Suas paredes são monitores imensos com tecnologia multi touch screen voltadas tanto para o individuo que a manipula diretamente quanto para quem está longe, possibilitando a interação de diversos pontos da cidade ou do planeta, através da internet.
Dessa forma, exposições digitais podem ser desenvolvidas e qualquer pessoa, artista ou amador, pode mostrar seu trabalho.
O piso da caverna começa no nível da calçada da Av Sete e é todo em pedra portuguesa. Além da rampa para o platô, tem um elevador com acesso direto ao subterrâneo.
Possui 1200m2




3 Ambientes
2- Platô
O segundo ambiente, o platô, além de ligar a caverna digital ao subterrâneo, faz, através de sua aridez, um contra ponto a dispersão da caverna e o confinamento do subterrâneo. Bancos, guardas sol de energia solar, mesas, wi-fi e vegetação, tornam esse ambiente mais próximo das praças, espaços públicos por excelência, possibilitando dessa forma uma série de eventos efêmeros como coletivos, raves, shows, flash mobs, pontos de encontro, etc.

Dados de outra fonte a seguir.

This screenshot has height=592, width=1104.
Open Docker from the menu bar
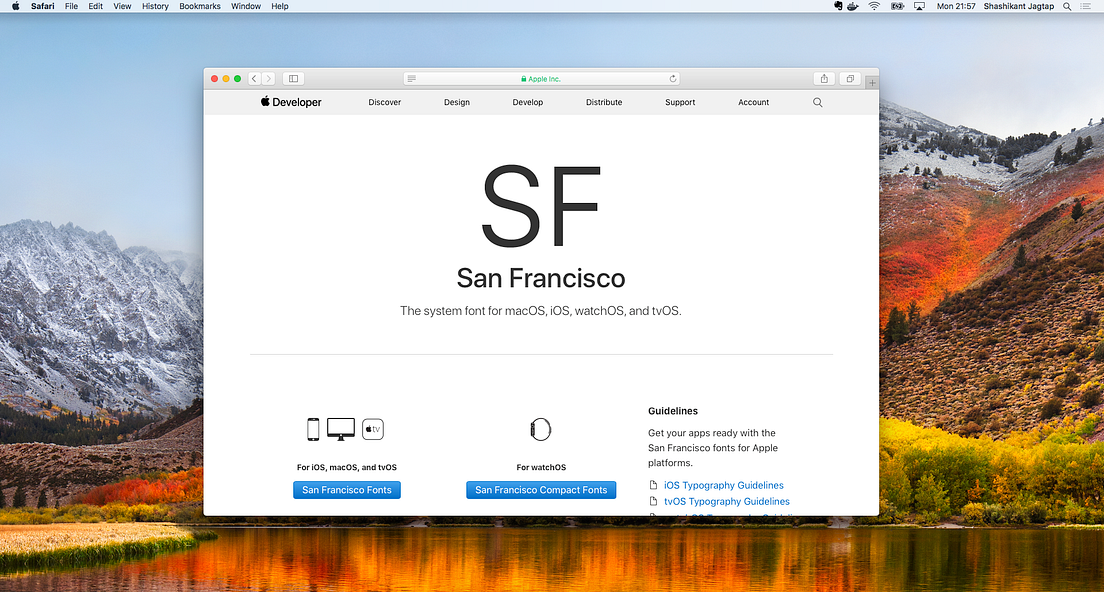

Possui 880m2 e seu piso é de madeira.





3 Ambientes
3-Subterrâneo
O subterrâneo, com 2585 m2, abarca as necessidades de um espaço equipado para palestras, filmes, shows, peças teatrais e dança.
Conectado com o platô através da rampa em amarelo e possuindo uma saida para o estacionamento da ladeira da montanha em vermelho, ele é climatizado com ar condicionado central e seu contato com o exterior se dá através de rasgos na rampa de acesso e platô. Possui vagas para 6 carros.